[[ SUPPLIED TEXT open ]]

Secret Motorbikes - Rum Punch (4 stars)

Secret Motorbikes - Rum Punch,Secret Motorbikes - Rum Punch

A fine selection of garage DIY punk that transcends the cynical nostalgia of the scene

Glasgow boys Secret Motorbikes release their first full length album Rum Punch in what appears to be an attempt to give the Spanish archer to an often homogenised guitar pop scene. Their previous 2012 EP 'I Get Up' was a raucous ride through a post-punk trajectory, the kind which first engaged disaffected adolescents, the ones gallusly welcoming any opportunity to noise up the decidedly well-meaning yet ultimately dull values of their over-zealous parents.

[[ SUPPLIED TEXT closed ]]
[[ DATA UNDER STUDY open ]]

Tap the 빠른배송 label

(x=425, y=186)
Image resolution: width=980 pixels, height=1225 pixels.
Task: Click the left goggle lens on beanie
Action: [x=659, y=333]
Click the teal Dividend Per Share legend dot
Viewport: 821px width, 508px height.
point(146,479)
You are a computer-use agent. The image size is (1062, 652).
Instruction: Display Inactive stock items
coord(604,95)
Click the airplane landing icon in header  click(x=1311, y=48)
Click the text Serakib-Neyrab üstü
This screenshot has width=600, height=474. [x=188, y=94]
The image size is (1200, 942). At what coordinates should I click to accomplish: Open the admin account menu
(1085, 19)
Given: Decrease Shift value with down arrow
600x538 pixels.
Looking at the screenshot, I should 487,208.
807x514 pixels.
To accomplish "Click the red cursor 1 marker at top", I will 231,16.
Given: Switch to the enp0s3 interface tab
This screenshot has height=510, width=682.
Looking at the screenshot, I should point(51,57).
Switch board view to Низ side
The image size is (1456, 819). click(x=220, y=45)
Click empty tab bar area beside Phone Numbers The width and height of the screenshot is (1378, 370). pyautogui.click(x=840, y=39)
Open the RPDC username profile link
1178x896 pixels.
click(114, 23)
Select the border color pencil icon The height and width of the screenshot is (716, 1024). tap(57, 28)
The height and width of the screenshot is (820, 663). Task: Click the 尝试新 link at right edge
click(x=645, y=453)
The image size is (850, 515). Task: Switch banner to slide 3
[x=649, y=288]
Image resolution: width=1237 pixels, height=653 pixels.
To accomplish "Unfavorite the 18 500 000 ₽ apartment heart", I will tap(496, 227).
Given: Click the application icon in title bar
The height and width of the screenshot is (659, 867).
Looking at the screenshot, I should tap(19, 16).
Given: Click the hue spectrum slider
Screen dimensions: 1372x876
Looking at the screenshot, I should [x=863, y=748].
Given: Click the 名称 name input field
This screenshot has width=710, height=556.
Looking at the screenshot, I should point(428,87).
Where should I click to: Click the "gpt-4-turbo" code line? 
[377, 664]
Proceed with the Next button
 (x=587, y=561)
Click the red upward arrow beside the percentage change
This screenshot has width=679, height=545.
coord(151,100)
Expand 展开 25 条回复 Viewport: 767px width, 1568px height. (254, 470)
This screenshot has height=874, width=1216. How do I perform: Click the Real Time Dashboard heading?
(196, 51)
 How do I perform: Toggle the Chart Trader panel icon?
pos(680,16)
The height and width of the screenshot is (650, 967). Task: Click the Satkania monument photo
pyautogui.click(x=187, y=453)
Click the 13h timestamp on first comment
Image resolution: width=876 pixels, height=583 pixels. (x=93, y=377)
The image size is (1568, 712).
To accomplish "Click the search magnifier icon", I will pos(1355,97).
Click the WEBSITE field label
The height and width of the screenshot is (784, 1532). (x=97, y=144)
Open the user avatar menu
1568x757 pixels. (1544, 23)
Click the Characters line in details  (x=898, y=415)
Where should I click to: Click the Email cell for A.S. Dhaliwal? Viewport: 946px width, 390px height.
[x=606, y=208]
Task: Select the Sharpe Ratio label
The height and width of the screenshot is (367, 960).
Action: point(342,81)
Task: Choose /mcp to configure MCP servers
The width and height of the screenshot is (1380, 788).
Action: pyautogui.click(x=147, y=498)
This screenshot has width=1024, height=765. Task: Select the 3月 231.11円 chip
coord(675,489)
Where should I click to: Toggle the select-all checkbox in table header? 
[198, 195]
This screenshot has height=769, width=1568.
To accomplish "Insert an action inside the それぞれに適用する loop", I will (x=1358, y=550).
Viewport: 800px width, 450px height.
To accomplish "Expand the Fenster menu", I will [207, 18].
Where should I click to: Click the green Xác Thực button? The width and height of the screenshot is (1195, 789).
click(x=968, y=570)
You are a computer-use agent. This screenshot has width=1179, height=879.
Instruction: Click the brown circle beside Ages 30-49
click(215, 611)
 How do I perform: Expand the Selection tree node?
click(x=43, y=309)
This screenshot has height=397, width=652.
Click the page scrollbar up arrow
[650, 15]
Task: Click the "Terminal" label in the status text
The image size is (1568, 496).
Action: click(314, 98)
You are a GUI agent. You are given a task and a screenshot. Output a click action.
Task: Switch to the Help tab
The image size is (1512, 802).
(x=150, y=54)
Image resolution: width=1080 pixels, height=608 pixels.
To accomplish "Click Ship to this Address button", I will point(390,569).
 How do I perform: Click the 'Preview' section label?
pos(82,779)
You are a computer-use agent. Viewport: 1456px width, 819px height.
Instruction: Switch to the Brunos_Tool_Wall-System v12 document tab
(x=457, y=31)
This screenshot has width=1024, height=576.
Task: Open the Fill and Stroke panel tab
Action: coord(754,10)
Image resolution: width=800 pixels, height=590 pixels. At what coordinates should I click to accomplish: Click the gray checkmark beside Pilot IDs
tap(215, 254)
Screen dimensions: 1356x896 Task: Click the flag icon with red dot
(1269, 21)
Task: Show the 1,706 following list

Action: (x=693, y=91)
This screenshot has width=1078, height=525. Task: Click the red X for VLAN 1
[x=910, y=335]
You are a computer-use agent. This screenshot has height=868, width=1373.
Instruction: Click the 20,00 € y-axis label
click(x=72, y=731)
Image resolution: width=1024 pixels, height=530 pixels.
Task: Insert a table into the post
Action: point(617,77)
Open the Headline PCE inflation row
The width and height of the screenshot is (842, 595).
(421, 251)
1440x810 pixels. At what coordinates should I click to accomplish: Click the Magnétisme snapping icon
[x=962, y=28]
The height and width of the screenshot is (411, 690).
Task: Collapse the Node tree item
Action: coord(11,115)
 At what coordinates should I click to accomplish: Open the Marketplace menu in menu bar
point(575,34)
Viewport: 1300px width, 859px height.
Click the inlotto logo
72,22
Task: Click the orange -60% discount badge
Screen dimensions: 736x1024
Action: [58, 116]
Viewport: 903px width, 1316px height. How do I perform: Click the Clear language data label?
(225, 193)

[[ DATA UNDER STUDY closed ]]

▶ **TASKS TO COMPLETE**
- 1) According to the Rum Punch review, what was the name of Secret Motorbikes' 2012 EP?
- 2) Set down the part of the Rum Punch review that begins at the words "Secret Motorbikes - Rum Punch,Secret" and stops after "their over-zealous parents.".
- 3) Carry the Rum Punch review forward from the point where it ends.
You won't need the dataset entries.

▶ **RESPONSES BY TASK**
- 1) 'I Get Up'

- 2)
Secret Motorbikes - Rum Punch,Secret Motorbikes - Rum Punch

A fine selection of garage DIY punk that transcends the cynical nostalgia of the scene

Glasgow boys Secret Motorbikes release their first full length album Rum Punch in what appears to be an attempt to give the Spanish archer to an often homogenised guitar pop scene. Their previous 2012 EP 'I Get Up' was a raucous ride through a post-punk trajectory, the kind which first engaged disaffected adolescents, the ones gallusly welcoming any opportunity to noise up the decidedly well-meaning yet ultimately dull values of their over-zealous parents.

- 3)
Like a bolt out the proverbial, the album opens with the spitfire scuzz of 'All Over Again' which documents the painstaking discomfort of being 'friend zoned' albeit with enough nods and winks to develop a nervous tick. First world problems of the disenfranchised twentysomething male are never far from the band's heart, it would appear. Littered with 21st century rite-of-passage sentiments that recall the eccentricities of a world weary Jonathan Richman, the Motorbros (as they're affectionately nom de plumed) unabashedly pursue a love for jangly pop hooks and abrasive guitar freak-out moments alike, with an almost blasé sense of self awareness. That's clearly evident in the breezy yet unhinged 'Top Five' featuring the distinct vocals of Stina from Honeyblood, a lush yet brazen arrangement that appears to channel the more direct parlance of a fiery Kirsty MacColl.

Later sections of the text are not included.